Liberty Property Trust
- Industry: Real estate investment trust
- Founded: 1972; 54 years ago
- Defunct: February 4, 2020; 6 years ago
- Fate: Acquired by Prologis
- Headquarters: Malvern, Pennsylvania, U.S.
- Key people: William P. Hankowsky, Chairman & CEO Christopher J. Papa, CFO
- Revenue: ▲$0.719 million (2017)
- Net income: ▼$0.290 million (2017)
- Total assets: ▲$6.439 billion (2017)
- Total equity: ▲$3.148 billion (2017)
- Number of employees: 295 (2017)

= Liberty Property Trust =

American real estate company

Liberty Property Trust was a real estate investment trust that invested in office buildings and industrial properties.

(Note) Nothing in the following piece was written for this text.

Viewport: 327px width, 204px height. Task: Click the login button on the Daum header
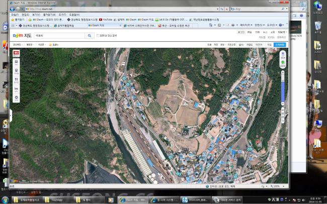tap(241, 32)
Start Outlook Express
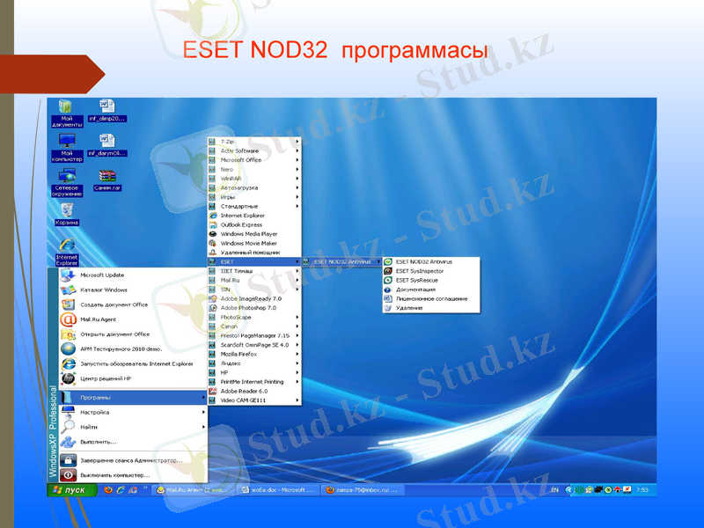This screenshot has width=704, height=528. pos(242,224)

As of December 31, 2017, the company owned interests in 461 industrial and 48 office properties comprising 86.0 million square feet.

==History==
The company traces its history to Rouse & Associates, which was formed in 1972 by Willard Rouse, George Congdon, David Hammers, and Menard Doswell to develop warehouse space in South Jersey.

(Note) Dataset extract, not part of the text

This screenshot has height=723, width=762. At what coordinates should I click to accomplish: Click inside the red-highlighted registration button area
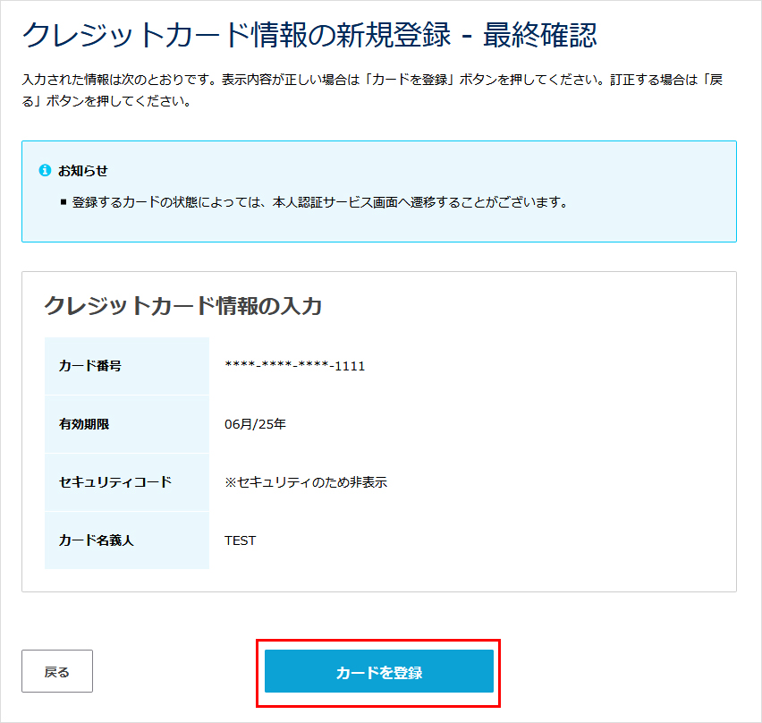[x=378, y=670]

In 1974, Rouse & Associates purchased the Great Valley Corporate Center (GVCC) in Malvern, Pennsylvania, which was the first office park to incorporate a graduate college, a business development and training center, and a day care center.

In 1987, Rouse & Associates opened One Liberty Place, the first skyscraper in Philadelphia to be taller than Philadelphia City Hall, and the tallest building in Pennsylvania from 1987 to 2007. Elsewhere their UK subsidiary Rouse Kent developed Kings Hill in the United Kingdom.

In 1994, Rouse & Associates changed its name to Liberty Property Trust and became a public company via an initial public offering.

In 1995, the company acquired Lingerfelt Development Corporation in a $125 million transaction.

In 1997, the company acquired 2 portfolios of properties for $130 million.

In 2003, founder and chief executive officer Willard Rouse died from lung cancer.

In 2014, in a joint venture with Comcast, the company began construction of the Comcast Technology Center, which at 1142 ft, is the tallest building in the Western Hemisphere outside of Manhattan and Chicago and was designed by Norman Foster, Baron Foster of Thames Bank. The company owns a 20% interest in the project.

In 2016, the company sold a portfolio of 8 properties for $131.1 million, an 8 building portfolio in Herndon, Virginia for $97 million, and a portfolio of 108 properties for $969 million.

On February 4, 2020, the company was acquired by Prologis.